By Merle Bertrand | November 8, 1999

Rachel, NV, population 99, bills itself as “The UFO Capital of the World.” After watching Jessica Landaw and David Dawes’ intriguing, if unfocused documentary about this desolate desert town, I say forget about the flying saucers. You ask me, we have far less to fear from marauding space aliens than we do from the terrifying right wing loonies who live in this barren patch of scorched earth.
With residents providing a historical overview of the titular town as the documentary opens, “Rachel, Nevada” could almost be a fairly pedestrian look at life in any small town. It’s the kind of scary redneck place where the gun-toting, conspiracy theory spouting, down with government residents shoot jack rabbits from pick-up trucks for fun and a good game of “Chicken S**t” — buy a square on a floor grid and if a chicken downloads on your square, you win the pot, no pun intended — passes for a rollicking Saturday night. While this is amusing enough in a pathetic sort of way, Rachel’s location provides an added layer of intrigue. Rachel, you see, claims its UFO Capital title thanks to its being located on the fringe of the infamously secret military base/alien repository known as Area 51. As the hamlet’s primary source of tax revenue seems to be a shoddy dive known by the clumsy moniker “The Little A’le’Inn,” Rachel’s residents don’t take too kindly to outsiders throwing cold water on their little green — excuse me, “gray” — men gold mine. Documentaries are usually made in the editing and it seems as if “Rachel, Nevada” could use another pass or two.

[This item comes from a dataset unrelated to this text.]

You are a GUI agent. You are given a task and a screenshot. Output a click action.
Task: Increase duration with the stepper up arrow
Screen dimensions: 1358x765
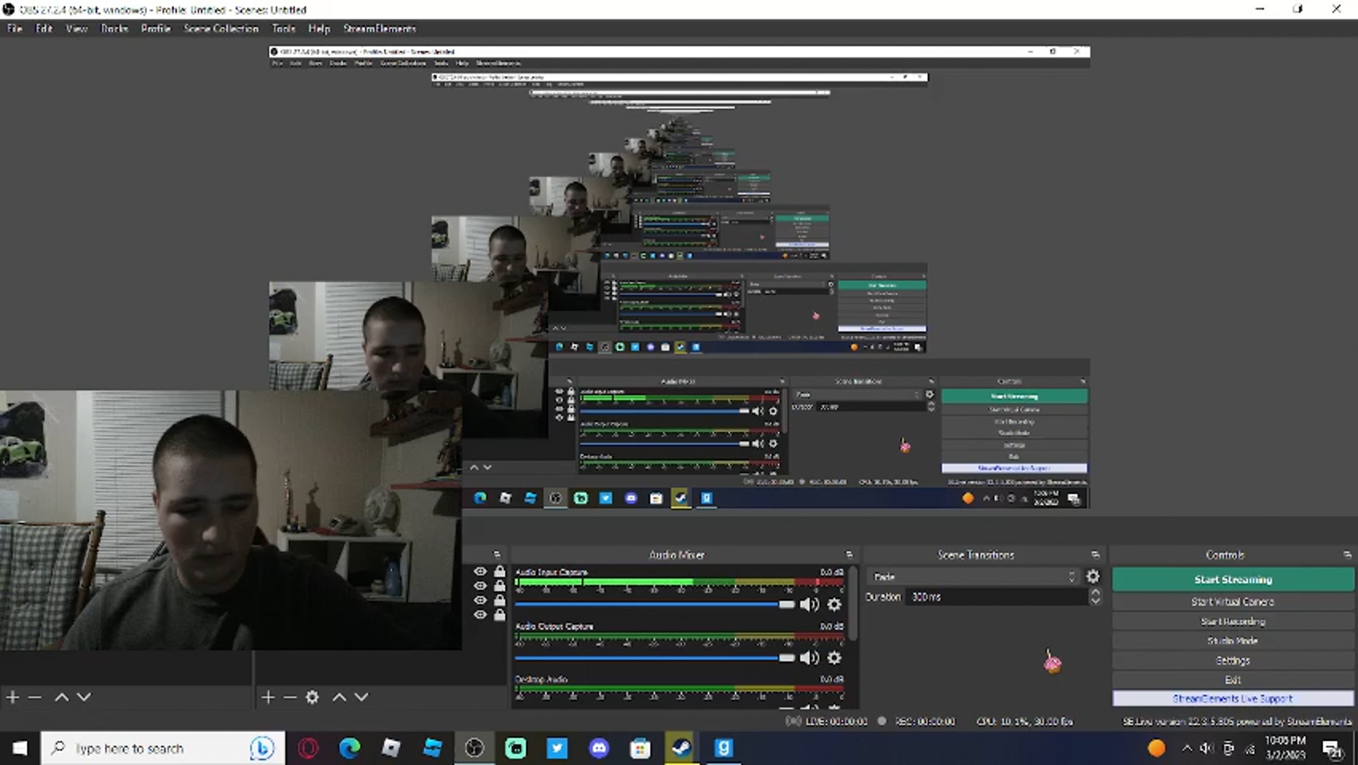point(1095,592)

The broad outlines of conflict can be seen in the film like the first fuzzy pictures from the initially flawed Hubble Space Telescope. An increasingly bitter feud between self-appointed outsider skeptic Glenn Campbell (No, not that one,) and Pat and Joe Travis, owners of the Inn, has divided the townspeople in a spat that’s as comical as it is ridiculous. This squabble is what could really drive this film forward, yet Landaw and Dawes get far too bogged down in details about the hamlet, thus short-changing the one conflict that makes Rachel, NV a truly unique town. As it stands, this is a fairly entertaining, if disturbing look at small town life. With all the potential the town’s unique location provides, however, “Rachel, Nevada” could have been so much more.